Scientific classification
- Kingdom: Plantae
- Clade: Embryophytes
- Clade: Tracheophytes
- Clade: Spermatophytes
- Clade: Angiosperms
- Order: Austrobaileyales
- Family: Schisandraceae
- Genus: Schisandra
- Species: S. incarnata
- Binomial name: Schisandra incarnata Stapf

= Schisandra incarnata =

- Genus: Schisandra
- Species: incarnata
- Authority: Stapf

Species of flowering plant

Schisandra incarnata is a species of flowering plant in the family Schisandraceae. It is native to China and India.

Schisandra incarnata is a climbing plant. It has papery leaves, pink tepals, and edible fruits.

The species was described in 1928. It is used in medicine.

==Distribution==
Schisandra incarnata is native to west Hubei, China, and Arunachal Pradesh, India. It grows in thickets and forests, at elevations of 1600-2300 m.

==Taxonomy==
Schisandra incarnata was named by Otto Stapf in 1928.

==Description==
Schisandra incarnata is a climbing plant. It is smooth throughout.

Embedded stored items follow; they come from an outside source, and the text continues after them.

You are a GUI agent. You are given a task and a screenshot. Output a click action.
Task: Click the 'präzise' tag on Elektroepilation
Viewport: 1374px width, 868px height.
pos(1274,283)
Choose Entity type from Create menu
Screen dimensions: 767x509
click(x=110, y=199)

The leaves are papery in texture, 7-12.5 cm long, and 3.5-5.5 cm wide. The leaf-bearing branches are long. The leaf stems are 1.2-3.5 cm long.

The tepals are pink. The male flowers have twenty-eight stamens, and the female flowers have around seventy carpels. Both male and female flowers have 1.6-3.5 cm stems. The plant flowers in May and June.

The seed case is smooth. The fruits grow on 3.5-5 cm stems. The plant fruits in August and September.

==Uses==
Schisandra incarnata is used in medicine, and produces edible fruit.

==Nomenclature==
In Chinese, the species is known as 兴山五味子 (xing shan wu wei zi).